Con un ramo de flores entre manos y complacida después de tantas gentilezas, sobre las tres de la tarde Amelia Earhart estaba lista para el viaje de regreso a casa. En la espera dialogaba con su amiga de la infancia Mary Johnson, cuando un reportero del Diario de la Marina la abordó para conocer sus impresiones sobre la breve estancia en Cuba.
—¿Señorita Earhart, ha podido confirmar que La Habana es una ciudad maravillosa?

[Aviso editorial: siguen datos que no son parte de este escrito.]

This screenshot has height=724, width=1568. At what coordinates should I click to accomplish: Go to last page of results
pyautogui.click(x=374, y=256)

—Lo he confirmado —contestó ella con su luminosa sonrisa de cortesía—, aunque no todo lo plenamente que hubiera querido. Solo he tenido tiempo de verla desde arriba al momento de mi llegada. Después, en el camino al hotel donde tuve el gusto de ser obsequiada, pude admirar parte del lugar más lindo del mundo y el mejor para una residencia. Ya en plena ciudad me admiré de la Avenida construida junto al mar, de las edificaciones y de los paseos. Ojalá pudiera quedarme algunos días, pero me resulta imposible, debo volver a Miami ahora mismo.
—¿Volverá usted por acá?
—Seguramente, y lo haré volando. Tal vez pronto. Quiero ver La Habana de cerca y con tiempo para registrarla toda. Pensé volar a Puerto Rico y, de camino, conocer vuestros campos. De Cuba me encanta su eterna primavera y me agrada el carácter expansivo de ustedes, que me han acogido con entusiasmo cordial, lo que nunca olvidaré.

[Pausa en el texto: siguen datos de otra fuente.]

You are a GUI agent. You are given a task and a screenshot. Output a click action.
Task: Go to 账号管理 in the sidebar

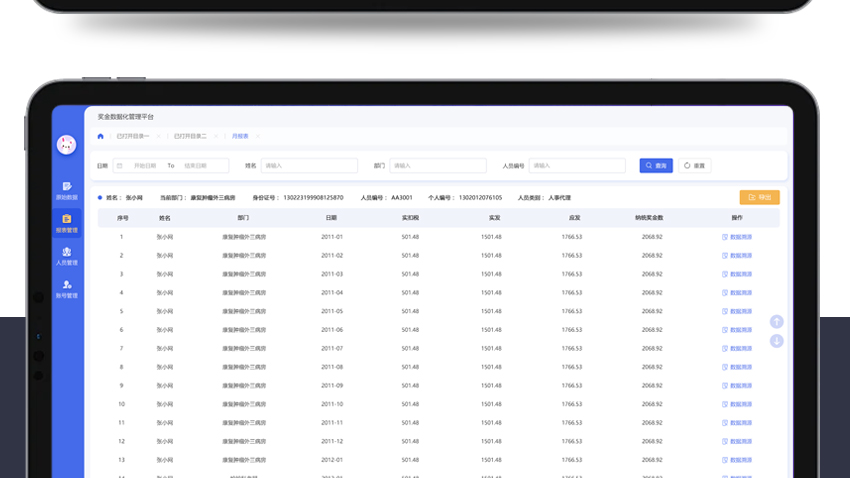pyautogui.click(x=67, y=289)
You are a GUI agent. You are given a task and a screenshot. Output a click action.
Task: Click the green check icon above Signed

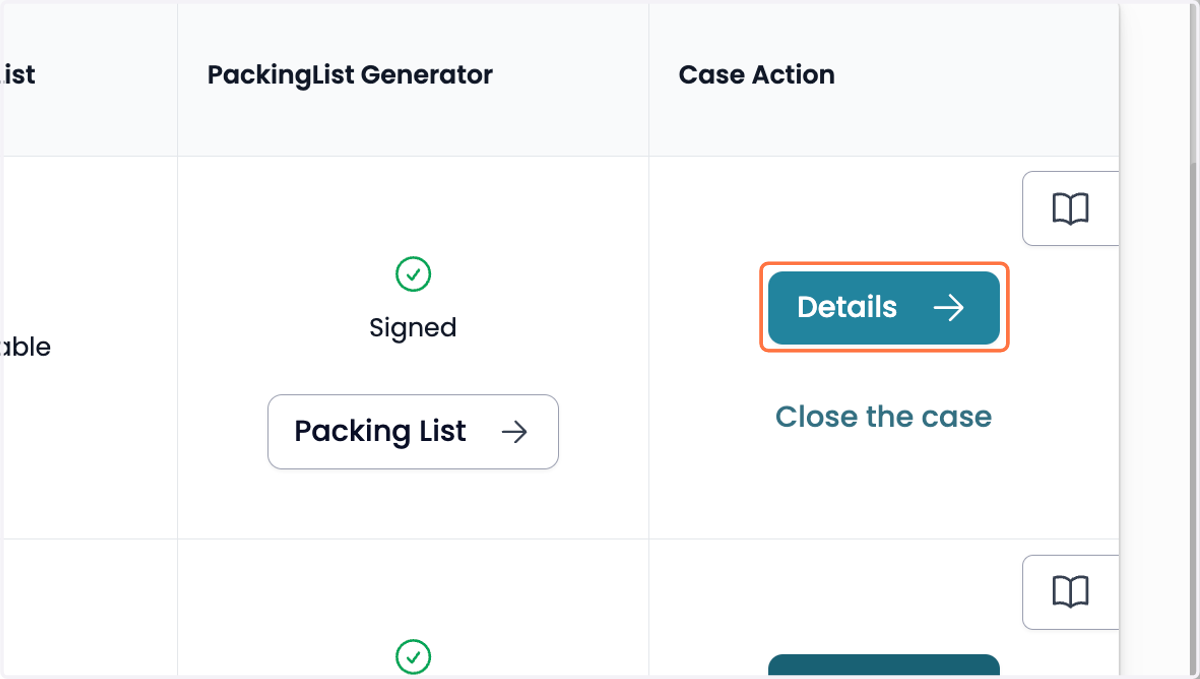pyautogui.click(x=413, y=273)
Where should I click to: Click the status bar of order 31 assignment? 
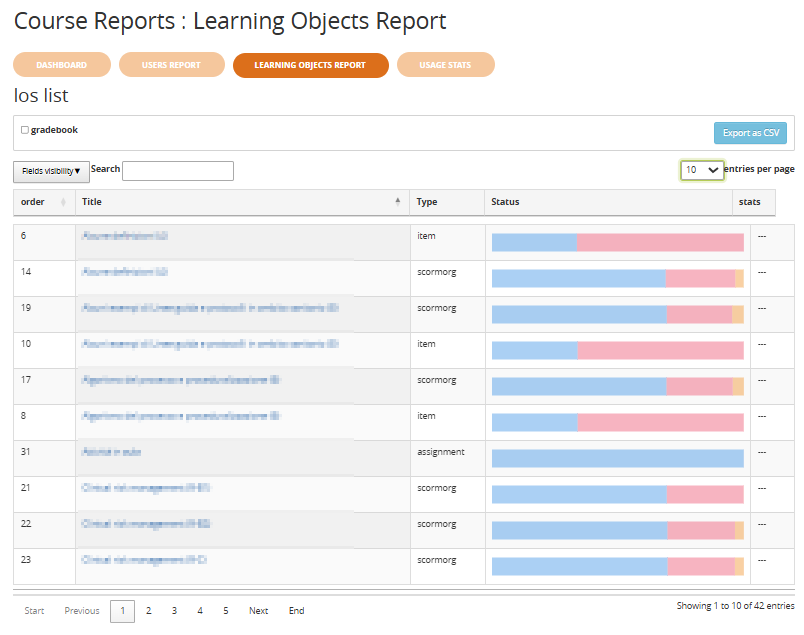(x=617, y=459)
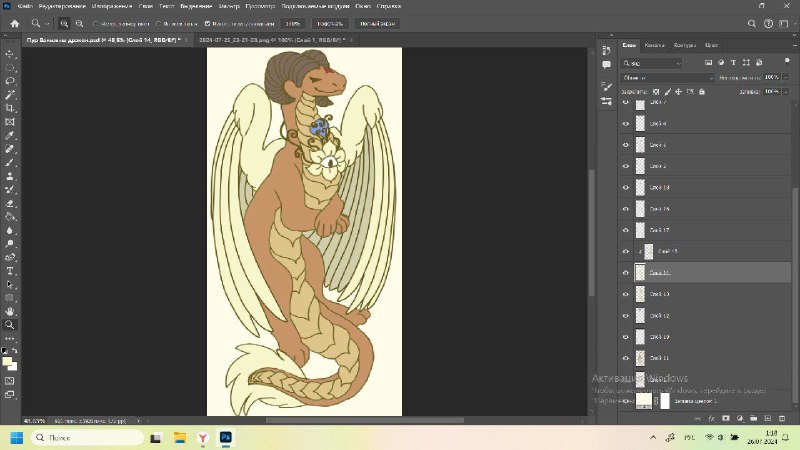Add a layer style with the fx icon

pyautogui.click(x=712, y=418)
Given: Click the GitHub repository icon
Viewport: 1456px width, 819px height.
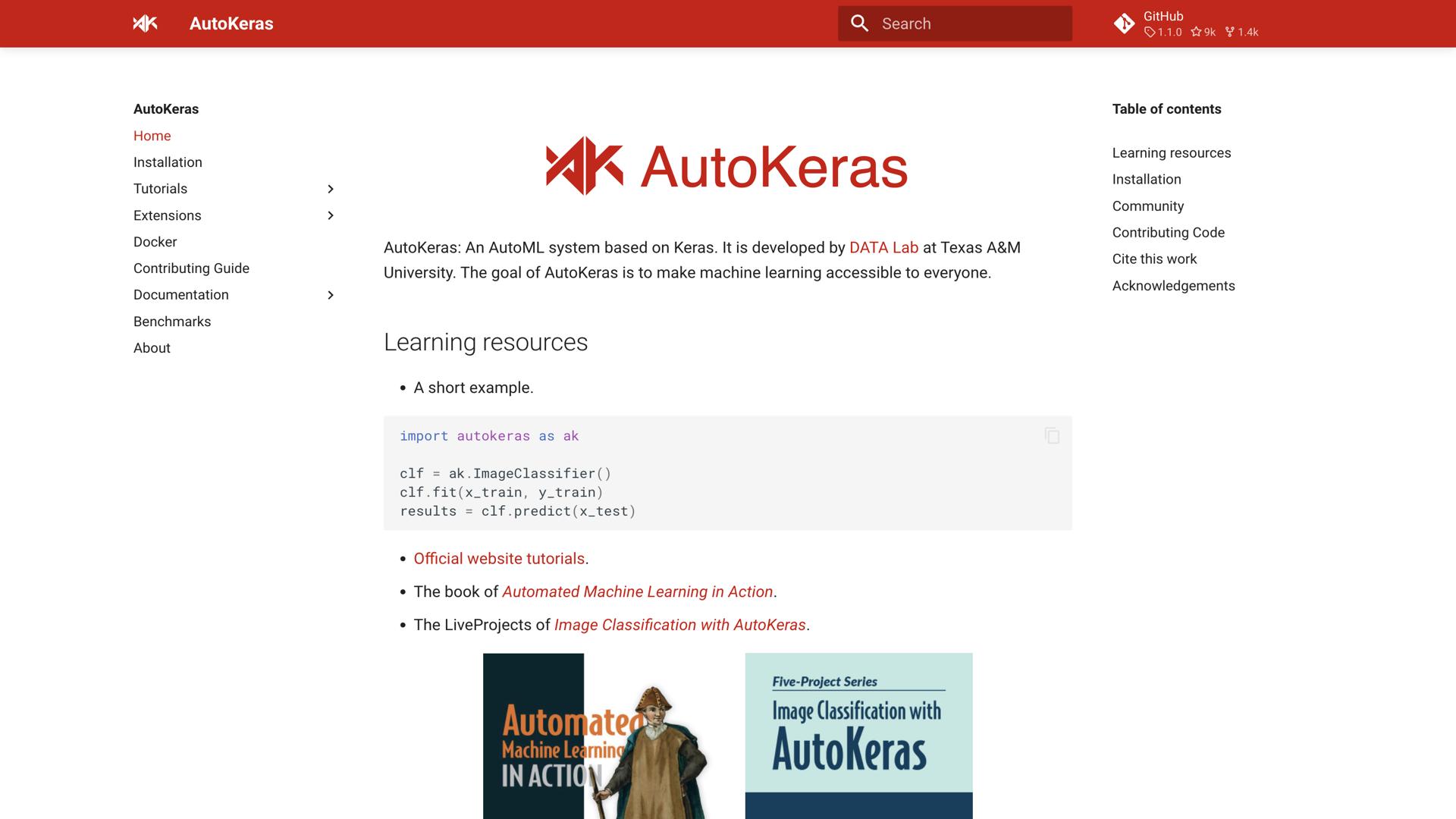Looking at the screenshot, I should tap(1125, 24).
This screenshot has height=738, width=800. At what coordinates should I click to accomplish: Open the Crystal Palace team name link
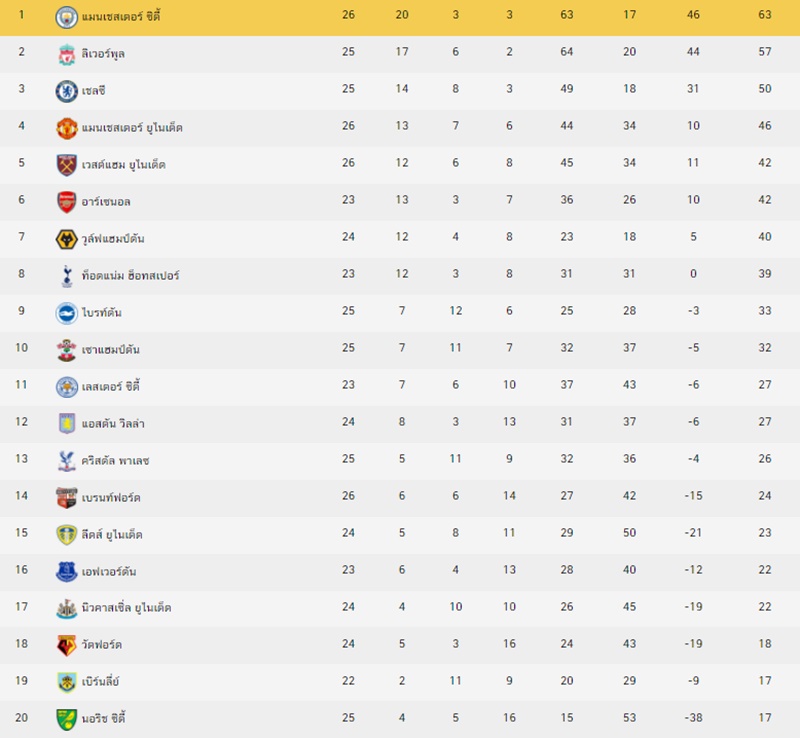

Era una mujer de compromisos. Y aunque la vida y el tiempo no le dieron la posibilidad de cumplir su promesa de regresar a Cuba, aquellas cuatro horas que pasó en La Habana bastaron para que su nombre glorioso quedara grabado en la memoria nacional.
Aún le quedaba historia por escribir en el derbi aéreo. Siguió volando y ganando el respeto social. En 1932 cruzó en solitario el Atlántico y se aseguró un lugar cimero en los anales de la aviación. Impartió conferencias sobre el papel creciente de la mujer y sus derechos universales, escribió artículos en revistas, fundó la organización de mujeres pilotos Ninety-Nines. Se casó con el editor George Palmer Putnam y es memorable su carta prenupcial en la que, por encima de todo, defendía sin rodeos su libertad: “Evitemos interferir en el trabajo o el placer del otro y no permitamos que el mundo sea testigo de nuestras alegrías o desacuerdos. Tal vez me vea obligada a conservar un lugar al que poder ir para ser yo misma, de vez en cuando”.
Nacida con alas para volar, tenía en mente algo de alto perfil y mucho más desafiante: un viaje de 27 mil millas que la llevaría por los cinco continentes. Quiso dar la vuelta al mundo a bordo de su Lockheed Electra y acabó desapareciendo en algún punto remoto del océano Pacífico, en julio de 1937. Estaba a punto de cumplir 40 años. Amelia Earhart, su navegante Fred Noonan y el avión nunca volvieron a ser vistos. Su final, tan trágico como épico, sigue siendo uno de los mayores misterios sin resolver del siglo.